In view of falling inflation, the ECB took the first step to ease its monetary policy since 2019 in June, cutting the central bank's key interest rate to 3.75 percent, bringing it to a record high of 4 percent since September 2023. On Friday, markets had already priced in another rate cut by the ECB at its next meeting on September 12.

Chinese relations

Looking ahead, Europe must now weather the double storm of close elections in November with its key trading partner the US and friction in its trade relationship with China. The EU has found itself in Beijing's crosshairs after the bloc decided in June to impose higher tariffs on Chinese electric car imports, which it said “benefit heavily from unfair subsidies” and pose a “threat of economic damage” to electric car makers in Europe.

Gentiloni stressed on Saturday that trade diplomacy with China and the war in Ukraine must be at the top of the new Commission's agenda – and that these issues are more urgent than the seizure of power by a possible second US government under former President Donald Trump.

The European Union must “support Ukraine, keep the doors of international trade open,” but also “give up our ingenuity in trade relations with China. However, this does not mean that we can accept the idea that international trade and international trade rules [are] over,” Gentiloni noted.

He played down the economic consequences of a Trump victory in November, adding: “I think a change in the US administration, i.e. a Trump victory, would of course not be welcomed in Brussels. But I do not think that the change in terms of economic relations would be huge.”

Winds of change

Gentiloni has not yet announced his next steps after leaving the Commission, at a time when Europe and its lawmaker are facing a growing wave of far-right support.

“You should never plan your next role when you already have a role. But of course I will make my contribution to European affairs and perhaps also to Italian politics and Italian affairs,” he said on Saturday.

The left-wing politician is unlikely to win the support of Italian Prime Minister Giorgia Meloni, who has nominated European Affairs Minister Raffaele Fitto from her right-wing Brothers of Italy party for the new EU executive.

In the recent European elections, far-right factions gained significant ground, prompting the right-wing prime minister of Hungary – which currently holds the EU Council presidency – Viktor Orbán to question whether a Commission led by von der Leyen was appropriate given the political climate.

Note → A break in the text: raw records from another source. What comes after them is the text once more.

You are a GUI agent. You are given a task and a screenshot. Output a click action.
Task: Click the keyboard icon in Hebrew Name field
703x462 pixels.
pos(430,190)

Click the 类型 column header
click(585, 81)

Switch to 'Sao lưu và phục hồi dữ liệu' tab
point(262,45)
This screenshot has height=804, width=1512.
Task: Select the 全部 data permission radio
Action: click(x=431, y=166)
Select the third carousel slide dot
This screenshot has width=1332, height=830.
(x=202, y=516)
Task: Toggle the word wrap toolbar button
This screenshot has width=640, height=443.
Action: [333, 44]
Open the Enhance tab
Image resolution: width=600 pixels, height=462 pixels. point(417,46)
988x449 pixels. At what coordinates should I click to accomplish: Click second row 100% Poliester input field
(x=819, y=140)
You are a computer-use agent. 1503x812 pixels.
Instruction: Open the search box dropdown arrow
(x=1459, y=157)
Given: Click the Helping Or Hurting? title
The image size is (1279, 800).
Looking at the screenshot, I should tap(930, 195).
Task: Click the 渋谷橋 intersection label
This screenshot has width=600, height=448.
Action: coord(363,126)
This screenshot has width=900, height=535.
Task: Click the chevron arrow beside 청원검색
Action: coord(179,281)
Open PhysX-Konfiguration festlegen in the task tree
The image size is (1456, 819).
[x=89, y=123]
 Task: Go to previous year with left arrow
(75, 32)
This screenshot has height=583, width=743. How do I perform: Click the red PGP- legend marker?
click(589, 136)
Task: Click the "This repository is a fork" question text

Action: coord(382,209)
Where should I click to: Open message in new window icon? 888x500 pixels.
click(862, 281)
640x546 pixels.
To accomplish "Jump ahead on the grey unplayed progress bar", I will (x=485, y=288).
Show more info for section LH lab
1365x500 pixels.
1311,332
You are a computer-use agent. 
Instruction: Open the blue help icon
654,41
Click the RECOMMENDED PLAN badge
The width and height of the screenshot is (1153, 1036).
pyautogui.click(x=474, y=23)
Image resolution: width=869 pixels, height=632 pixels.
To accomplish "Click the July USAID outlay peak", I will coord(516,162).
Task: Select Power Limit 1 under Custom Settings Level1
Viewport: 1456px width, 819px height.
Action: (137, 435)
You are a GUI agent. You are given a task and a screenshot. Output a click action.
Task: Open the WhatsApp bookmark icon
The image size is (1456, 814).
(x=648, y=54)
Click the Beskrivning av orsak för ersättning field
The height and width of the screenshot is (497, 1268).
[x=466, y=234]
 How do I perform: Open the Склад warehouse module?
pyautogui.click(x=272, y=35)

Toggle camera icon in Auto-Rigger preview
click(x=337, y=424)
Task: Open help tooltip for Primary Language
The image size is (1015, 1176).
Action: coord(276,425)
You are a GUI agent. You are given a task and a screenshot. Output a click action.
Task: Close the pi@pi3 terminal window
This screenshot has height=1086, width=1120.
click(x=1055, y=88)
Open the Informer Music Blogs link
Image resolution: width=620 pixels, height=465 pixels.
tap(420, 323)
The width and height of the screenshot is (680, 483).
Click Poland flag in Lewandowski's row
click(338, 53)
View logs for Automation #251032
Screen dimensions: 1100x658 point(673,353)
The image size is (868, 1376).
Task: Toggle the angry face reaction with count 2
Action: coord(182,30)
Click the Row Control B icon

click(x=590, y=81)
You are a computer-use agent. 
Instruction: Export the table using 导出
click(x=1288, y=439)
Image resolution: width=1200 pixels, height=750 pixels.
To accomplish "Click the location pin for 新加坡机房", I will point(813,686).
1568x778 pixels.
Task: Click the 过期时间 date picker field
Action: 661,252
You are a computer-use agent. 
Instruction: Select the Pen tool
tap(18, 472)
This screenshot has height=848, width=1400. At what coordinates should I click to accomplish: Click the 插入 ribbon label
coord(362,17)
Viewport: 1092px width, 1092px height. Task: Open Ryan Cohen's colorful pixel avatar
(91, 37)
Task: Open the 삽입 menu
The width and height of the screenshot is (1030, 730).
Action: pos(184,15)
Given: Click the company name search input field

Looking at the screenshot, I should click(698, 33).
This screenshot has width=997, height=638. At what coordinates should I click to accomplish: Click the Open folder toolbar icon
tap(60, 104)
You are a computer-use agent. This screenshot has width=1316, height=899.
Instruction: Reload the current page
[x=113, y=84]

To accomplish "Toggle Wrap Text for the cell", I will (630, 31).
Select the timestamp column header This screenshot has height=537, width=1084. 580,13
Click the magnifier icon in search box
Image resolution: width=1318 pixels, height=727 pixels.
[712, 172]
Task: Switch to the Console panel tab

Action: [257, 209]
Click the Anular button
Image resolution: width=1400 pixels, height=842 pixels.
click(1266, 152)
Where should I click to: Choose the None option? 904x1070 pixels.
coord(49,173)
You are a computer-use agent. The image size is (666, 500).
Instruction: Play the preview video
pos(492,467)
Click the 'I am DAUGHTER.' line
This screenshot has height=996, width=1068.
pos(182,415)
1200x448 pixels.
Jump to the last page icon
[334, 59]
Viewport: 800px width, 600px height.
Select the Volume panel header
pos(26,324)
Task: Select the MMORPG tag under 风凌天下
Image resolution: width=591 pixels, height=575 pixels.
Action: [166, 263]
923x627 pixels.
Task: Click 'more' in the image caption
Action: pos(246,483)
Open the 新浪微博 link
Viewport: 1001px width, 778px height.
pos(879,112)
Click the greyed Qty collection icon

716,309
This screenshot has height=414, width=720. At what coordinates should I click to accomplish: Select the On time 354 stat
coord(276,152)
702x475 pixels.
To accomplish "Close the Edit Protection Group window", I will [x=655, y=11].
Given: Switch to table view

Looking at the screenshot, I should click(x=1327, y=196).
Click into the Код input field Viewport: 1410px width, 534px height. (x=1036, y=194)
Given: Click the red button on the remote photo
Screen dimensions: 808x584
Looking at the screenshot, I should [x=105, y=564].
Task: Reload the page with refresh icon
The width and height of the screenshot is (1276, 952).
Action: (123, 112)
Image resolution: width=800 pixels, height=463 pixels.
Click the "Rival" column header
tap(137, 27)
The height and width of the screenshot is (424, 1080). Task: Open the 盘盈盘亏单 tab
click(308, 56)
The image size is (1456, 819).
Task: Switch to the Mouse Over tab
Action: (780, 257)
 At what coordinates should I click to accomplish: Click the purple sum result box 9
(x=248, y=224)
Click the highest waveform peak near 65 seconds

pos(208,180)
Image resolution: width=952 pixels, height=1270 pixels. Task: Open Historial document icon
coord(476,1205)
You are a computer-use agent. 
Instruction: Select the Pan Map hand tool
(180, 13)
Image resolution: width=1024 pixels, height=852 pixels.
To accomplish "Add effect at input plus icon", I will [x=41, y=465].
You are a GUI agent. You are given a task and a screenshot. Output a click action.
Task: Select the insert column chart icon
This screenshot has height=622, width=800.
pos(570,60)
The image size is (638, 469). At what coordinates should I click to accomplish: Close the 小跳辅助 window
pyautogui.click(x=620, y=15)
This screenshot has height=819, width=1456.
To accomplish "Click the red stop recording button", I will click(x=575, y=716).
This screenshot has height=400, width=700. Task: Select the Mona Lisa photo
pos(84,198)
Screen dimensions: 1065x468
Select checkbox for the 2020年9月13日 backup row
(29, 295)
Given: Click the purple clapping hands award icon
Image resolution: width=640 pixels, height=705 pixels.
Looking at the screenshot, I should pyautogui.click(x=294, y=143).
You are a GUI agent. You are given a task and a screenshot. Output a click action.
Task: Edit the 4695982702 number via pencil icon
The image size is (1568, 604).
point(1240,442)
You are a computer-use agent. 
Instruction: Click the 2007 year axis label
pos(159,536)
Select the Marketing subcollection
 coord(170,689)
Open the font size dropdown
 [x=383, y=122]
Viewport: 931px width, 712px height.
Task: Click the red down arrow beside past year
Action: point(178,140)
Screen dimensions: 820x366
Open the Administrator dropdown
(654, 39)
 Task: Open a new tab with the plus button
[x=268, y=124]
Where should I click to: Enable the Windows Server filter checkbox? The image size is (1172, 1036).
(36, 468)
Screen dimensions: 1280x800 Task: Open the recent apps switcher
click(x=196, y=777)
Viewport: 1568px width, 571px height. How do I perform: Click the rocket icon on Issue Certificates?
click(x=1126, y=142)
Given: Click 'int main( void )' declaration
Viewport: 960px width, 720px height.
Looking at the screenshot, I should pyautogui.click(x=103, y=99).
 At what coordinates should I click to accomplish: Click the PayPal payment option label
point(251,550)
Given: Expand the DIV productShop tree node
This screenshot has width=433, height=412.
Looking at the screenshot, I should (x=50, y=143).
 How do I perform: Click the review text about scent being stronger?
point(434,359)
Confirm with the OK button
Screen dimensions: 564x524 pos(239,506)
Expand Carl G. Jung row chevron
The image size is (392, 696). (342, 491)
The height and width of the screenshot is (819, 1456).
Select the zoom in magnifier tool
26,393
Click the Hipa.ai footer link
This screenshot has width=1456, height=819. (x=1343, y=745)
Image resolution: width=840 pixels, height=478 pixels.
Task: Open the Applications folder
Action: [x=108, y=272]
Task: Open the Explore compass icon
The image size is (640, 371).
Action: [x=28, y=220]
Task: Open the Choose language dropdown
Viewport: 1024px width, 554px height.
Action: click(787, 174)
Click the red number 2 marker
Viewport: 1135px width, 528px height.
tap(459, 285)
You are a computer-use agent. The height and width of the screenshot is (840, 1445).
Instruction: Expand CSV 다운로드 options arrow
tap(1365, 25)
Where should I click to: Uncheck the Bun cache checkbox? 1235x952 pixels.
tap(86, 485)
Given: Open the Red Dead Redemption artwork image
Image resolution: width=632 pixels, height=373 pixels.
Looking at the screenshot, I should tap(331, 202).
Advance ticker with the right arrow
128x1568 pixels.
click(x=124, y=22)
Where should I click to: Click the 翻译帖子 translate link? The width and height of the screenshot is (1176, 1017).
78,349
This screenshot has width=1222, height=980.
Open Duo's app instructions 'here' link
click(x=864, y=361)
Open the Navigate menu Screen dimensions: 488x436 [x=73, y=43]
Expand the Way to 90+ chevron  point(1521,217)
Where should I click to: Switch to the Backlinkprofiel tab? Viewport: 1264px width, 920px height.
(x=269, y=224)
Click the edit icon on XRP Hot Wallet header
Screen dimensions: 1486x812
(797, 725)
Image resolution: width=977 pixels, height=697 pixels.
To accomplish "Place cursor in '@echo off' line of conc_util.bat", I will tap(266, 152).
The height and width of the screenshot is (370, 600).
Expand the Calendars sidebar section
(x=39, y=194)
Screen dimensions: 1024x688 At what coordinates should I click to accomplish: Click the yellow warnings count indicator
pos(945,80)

“The crux of the problem is that the previous Commission proved to be very unsuccessful in terms of competitiveness, the European economy, migration and ending the war. So overall it was an unsuccessful Commission,” the Hungarian leader told CNBC's Sedgwick on Friday, noting that the decision was made to “form basically the same Commission.”

He added:So I have [a] great belief that [people] can change and perform better than before. But [is is] hard to believe. So I try to support the Commission as much as I can, but as a rational person I believe that we have neglected the voters' desire for change, and the same establishment [is] still in Brussels, and that is not good.”

— CNBC's Katrina Bishop contributed to this report.